世界から猫が消えたなら、この世界はどう変わるのだろうか…。

世界から僕が消えたなら、いったい誰が悲しんでくれるのだろうか。

あなたは信じないかも知れないけど、これは僕に起きた本当の出来事です。

…そんな、主人公を演じる佐藤健の言葉から映画は始まる。




この、「猫が消えたなら」という客観的な視点と、「僕が消えたなら」という主観的な視点の違うものが、いつしかリアルに同一のものになっていく原作者の川村元気の才能に驚く。

「告白」「悪人」「モテキ」「おおかみこどもの雨と雪」「寄生獣」「バケモノの子」等のプロデュースや製作を手掛ける36歳。


永井聡監督の、画作りも、とても綺麗で美しく、心に沁みていく。




「明日死ぬ!」と宣告され、この世界からひとつだけ何かを消す。その代わり1日の命を得る。

この悪魔との取引で、「電話」「映画」と、ひとつずつ消していき、自分の命を1日ずつ延ばしていく。

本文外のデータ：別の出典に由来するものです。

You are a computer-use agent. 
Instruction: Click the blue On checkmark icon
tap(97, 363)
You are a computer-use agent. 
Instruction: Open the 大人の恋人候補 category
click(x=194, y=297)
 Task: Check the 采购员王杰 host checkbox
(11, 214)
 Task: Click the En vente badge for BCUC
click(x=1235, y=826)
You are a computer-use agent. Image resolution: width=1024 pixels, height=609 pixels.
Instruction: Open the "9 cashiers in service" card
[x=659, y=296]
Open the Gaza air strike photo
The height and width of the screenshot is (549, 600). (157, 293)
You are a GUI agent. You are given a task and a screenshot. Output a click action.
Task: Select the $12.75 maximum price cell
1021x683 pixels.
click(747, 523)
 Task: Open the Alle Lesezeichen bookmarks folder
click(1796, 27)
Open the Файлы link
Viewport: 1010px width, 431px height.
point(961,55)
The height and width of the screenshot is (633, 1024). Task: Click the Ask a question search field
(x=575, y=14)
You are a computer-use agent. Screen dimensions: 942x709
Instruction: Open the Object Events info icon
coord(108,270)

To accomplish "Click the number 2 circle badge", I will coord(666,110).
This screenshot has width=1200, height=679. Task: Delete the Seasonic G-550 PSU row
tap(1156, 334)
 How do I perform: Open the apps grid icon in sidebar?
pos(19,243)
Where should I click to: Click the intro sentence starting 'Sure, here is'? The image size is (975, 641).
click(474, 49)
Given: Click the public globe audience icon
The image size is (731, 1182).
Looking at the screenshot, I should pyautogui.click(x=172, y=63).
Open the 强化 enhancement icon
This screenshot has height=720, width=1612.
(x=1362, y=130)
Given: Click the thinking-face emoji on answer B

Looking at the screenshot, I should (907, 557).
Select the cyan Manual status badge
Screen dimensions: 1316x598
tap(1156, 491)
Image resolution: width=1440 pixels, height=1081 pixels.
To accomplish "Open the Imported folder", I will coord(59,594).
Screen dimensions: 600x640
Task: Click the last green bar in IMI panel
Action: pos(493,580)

しかし、その都度、消したモノに繋がる多くの自分史の物語まで無くしていく…。

電話で出会った彼女。




映画で出会った親友や、彼女とのデートの思い出。



3つ目は、「猫」を消す。



亡くなった猫が大好きな母親。



多くを語らずに、家族を見守る父親。



母親からの最後の手紙は、愛情溢れるものであった。


大切なものを無くしていくことと、自分が死ぬことは、同じなのかもしれない…、そう思う映画であった。

生きる事へのこだわり…。
大切なものへの執着…。

もう一度、考えてみようと思ったのである。